Companies globally are trying to source goods from other parts of the world and those suppliers will not be able to fully address all requests so shelf stocks will slowly start to reduce its volume.
Lars Jensen, from SeaIntelligence in Copenhagen, said the loss of traffic was running at 300,000 containers a week. This would cause a logistical crunch in Europe in early March even if the epidemic is brought under control quickly.
“The dominoes are toppling through the whole chain. When ships don’t leave port in China, they don’t stop to pick up cargo in Hong Kong, Saigon, or Singapore either. Freight rates are in free fall,” he said.
Refrigerated ships full of frozen food – known as “reefers” – are unable to enter Chinese ports because the berths are taken and they cannot tap into electricity charges. Meat supplies are spoiling at sea.
The US Agriculture Transportation Commission said the Pacific supply chain had been badly “compromised” and logistical headaches were building up at US ports. There will soon be an acute lack of containers in both American and Europe ports.
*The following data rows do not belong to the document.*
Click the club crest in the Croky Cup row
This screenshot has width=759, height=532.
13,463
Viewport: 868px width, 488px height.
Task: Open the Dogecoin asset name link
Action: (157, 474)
Mr. Jensen said European factories were already feeling the shock. “The first hit is the auto industry as it has a very tight supply chain. Companies are having to airlift in supplies from Asia, which is extraordinary expensice,” he said.
So as we head into weekend, and another week, we wait to see what changes will bring on the “return to work” horizon.
Industry must maintain close relations with their forwarders, agents, shipping lines, suppliers and clients in China to ensure that they have the latest information available.